I looked back down at him.

He said, “You should wesh your face, you look like a bloody panda.”

Oh, typical.

I said, “Are you capable of ever being nice?”

And I was just about to slam the window down on him when he said, “I am being nice, you daft mare. What I’m saying is, tha dun’t need owt on your face. You’ve got a reight naice wild pretty face.”

I blinked.

Was he being nice?

I would certainly write this down for posterity in my Darkly Demanding Damson Diary. ‘The Black Rusty Crow was very nearly not entirely horrible’.

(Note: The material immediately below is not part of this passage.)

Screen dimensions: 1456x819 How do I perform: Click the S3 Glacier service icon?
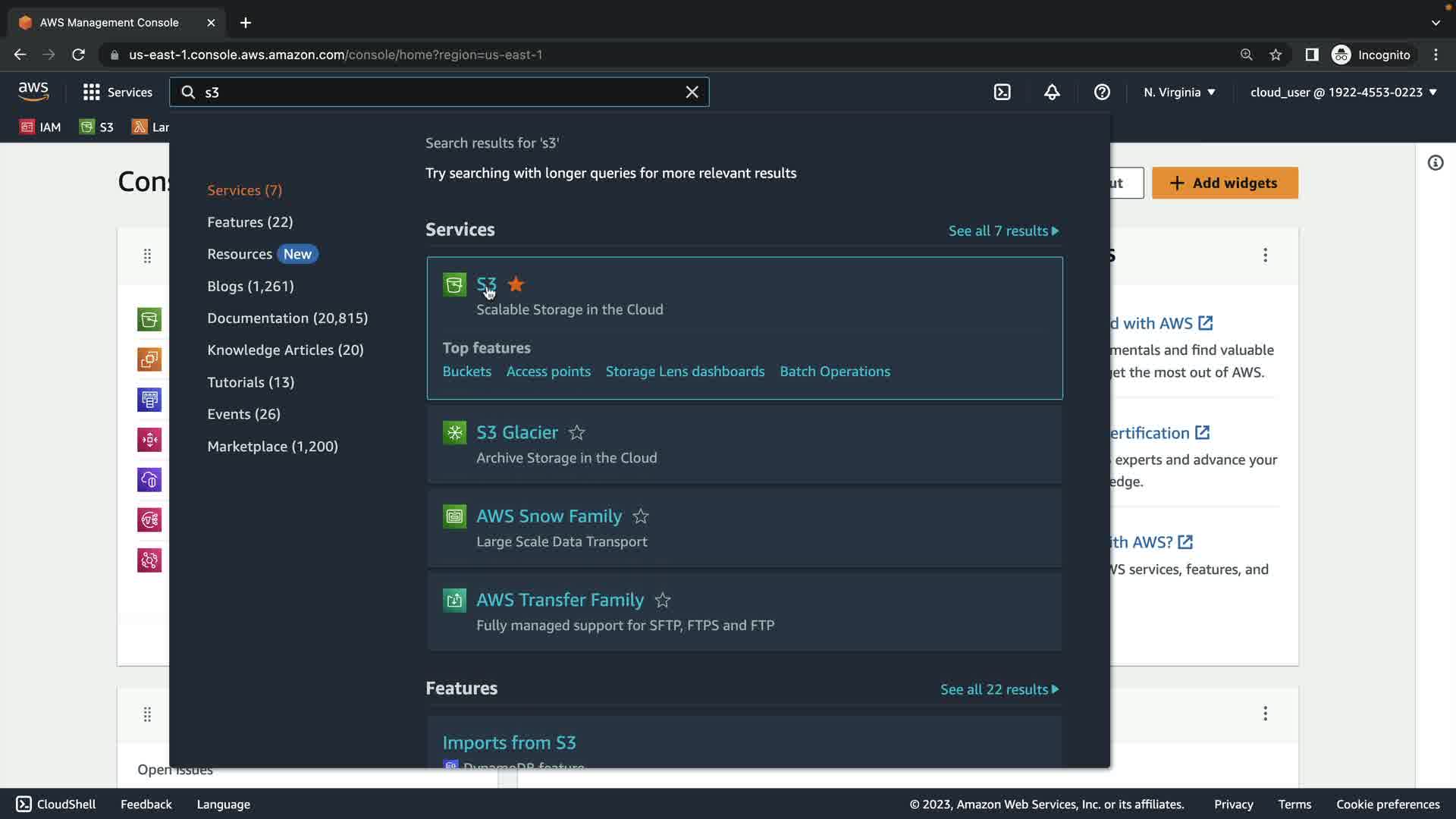click(454, 433)
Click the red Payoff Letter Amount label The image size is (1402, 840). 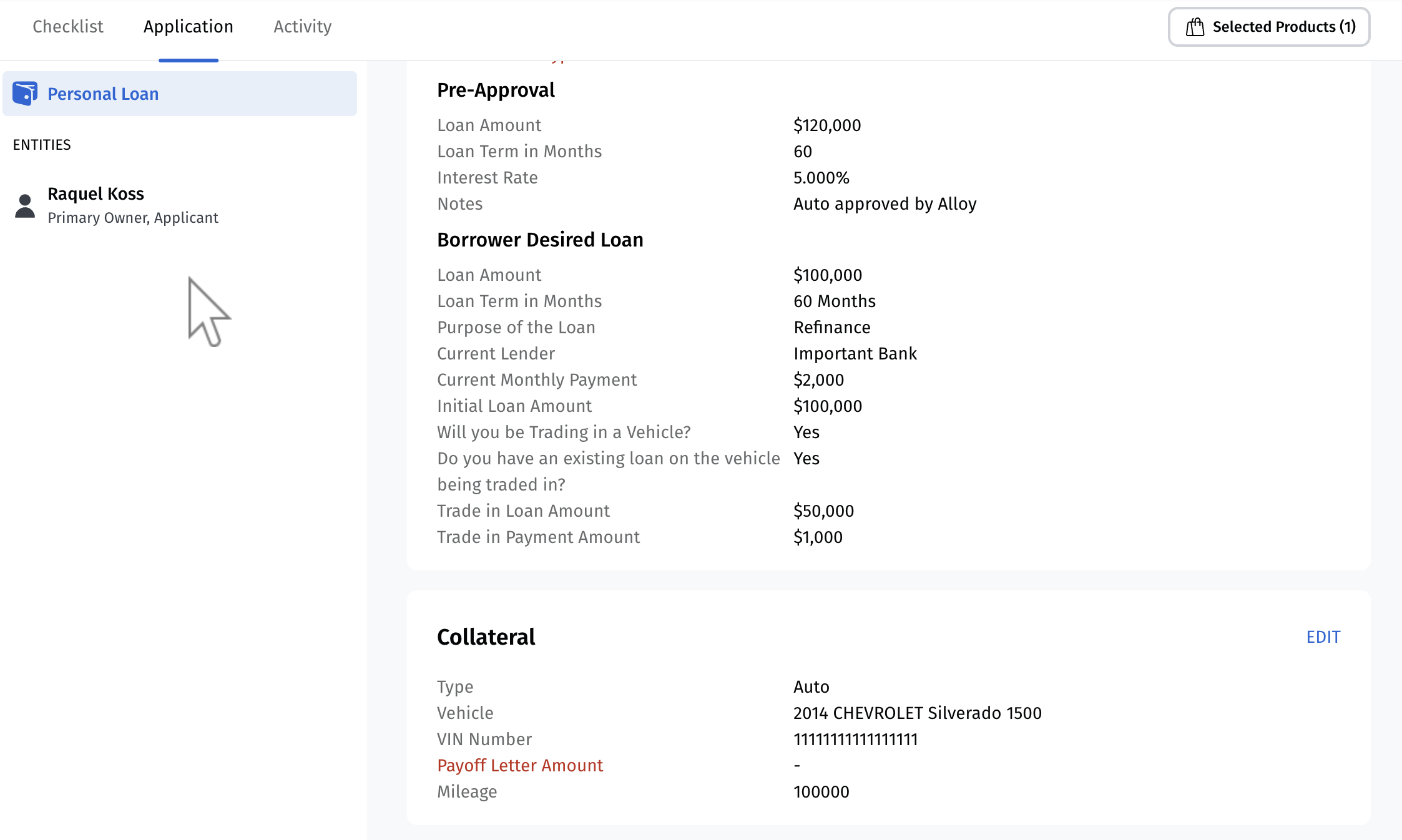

He was kicking at leaves. Then he said, “I know tha thinks I’m a bad un, and mebbe I am, but I’ve got reasons for not trusting wimmen. Anyway I can’t do owt to please ’em. What they want I can’t give em. I’m a bad lot and that’s the end of it.”

He did seem truly upset for once.

I tried to think of something to say.

“Well, you’re nice to the owlets, sort of. And your dog.”

Cain laughed.

“Oh, well, there we are then, the solution. I’ll go out with one of the owlets – or me dog.”

The idea was so mad that we both started laughing.

He looks completely different when he laughs.

How strange.

Then he said, “Well, I’d best be off, it’s way past your bedtime.”

Oh yes, he had to spoil it.

I said, “I’m not going to go to bed tonight actually. I often stay up all night if I like. I may be part owl.”

Why had I said that?

What did I mean?

He said, “Ooooooo, you bloody rebel. See thee, nobbly knees. Twit twooo.”